2014-02-09 Thread Aseem Mohanty
As far as I understand it, its just a helper to initialize a new object.
Some things to keep in mind:

- You don't /have/ to provide all parameters, if some of your columns have
default values you can only provide the required set of arguments
- You don't /have/ to do that but then when you want to setup a new model
object you will have to initialize them one by one:
places = Places()
places.url = ...
places.title = ...
 and so on and so forth.

HTH
AM


On Sun, Feb 9, 2014 at 11:13 PM, Bao Niu niuba...@gmail.com wrote:

 I'm new to sqlalchemy. I tried to search this question but didn't come up
 with accurate search terms. So I come here for some help from real people
 instead of search engine.

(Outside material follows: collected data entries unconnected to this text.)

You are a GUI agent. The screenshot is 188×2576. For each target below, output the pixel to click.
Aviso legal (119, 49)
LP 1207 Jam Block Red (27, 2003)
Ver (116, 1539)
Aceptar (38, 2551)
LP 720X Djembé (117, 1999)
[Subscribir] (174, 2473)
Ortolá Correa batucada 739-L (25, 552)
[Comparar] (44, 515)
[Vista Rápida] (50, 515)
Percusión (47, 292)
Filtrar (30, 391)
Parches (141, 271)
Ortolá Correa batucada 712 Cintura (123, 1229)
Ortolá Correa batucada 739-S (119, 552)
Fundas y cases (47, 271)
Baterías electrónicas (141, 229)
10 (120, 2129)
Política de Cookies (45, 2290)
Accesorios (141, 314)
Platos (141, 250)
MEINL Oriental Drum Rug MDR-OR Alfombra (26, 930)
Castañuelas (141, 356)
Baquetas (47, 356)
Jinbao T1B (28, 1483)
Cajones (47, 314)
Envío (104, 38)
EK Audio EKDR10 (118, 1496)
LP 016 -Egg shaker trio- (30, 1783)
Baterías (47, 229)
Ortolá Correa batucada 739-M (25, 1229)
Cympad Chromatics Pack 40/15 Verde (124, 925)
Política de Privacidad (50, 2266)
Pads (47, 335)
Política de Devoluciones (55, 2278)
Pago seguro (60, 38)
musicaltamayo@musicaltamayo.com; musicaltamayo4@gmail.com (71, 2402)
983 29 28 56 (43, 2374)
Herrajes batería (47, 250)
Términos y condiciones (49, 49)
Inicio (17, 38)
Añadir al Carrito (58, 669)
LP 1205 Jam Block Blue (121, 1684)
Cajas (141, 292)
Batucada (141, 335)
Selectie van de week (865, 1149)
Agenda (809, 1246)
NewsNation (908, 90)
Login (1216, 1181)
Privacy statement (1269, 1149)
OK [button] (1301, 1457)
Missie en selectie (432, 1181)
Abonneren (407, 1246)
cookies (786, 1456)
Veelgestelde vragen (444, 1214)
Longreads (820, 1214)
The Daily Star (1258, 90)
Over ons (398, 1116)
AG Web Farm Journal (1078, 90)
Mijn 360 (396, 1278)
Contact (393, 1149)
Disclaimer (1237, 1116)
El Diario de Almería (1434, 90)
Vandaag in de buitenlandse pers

For the following code:

 class Places(Base):

 

 __tablename__ = 'moz_places'



 id = Column(Integer, primary_key=True)

 url = Column(String)

 title = Column(String)

 rev_host = Column(String)

 visit_count = Column(Integer)

 hidden = Column(Integer)

 typed = Column(Integer)




 #--

 def __init__(self, id, url, title, rev_host, visit_count,

  hidden, typed):

 

 self.id = id

 self.url = url

 self.title = title

 self.rev_host = rev_host

 self.visit_count = visit_count

 self.hidden = hidden

 self.typed = typed


 If I already defined each column names as class variable,  why do I still
 need to re-define each of them as instance variables? I just can't
 understand the reason. Any hint would be highly appreciated. Thanks.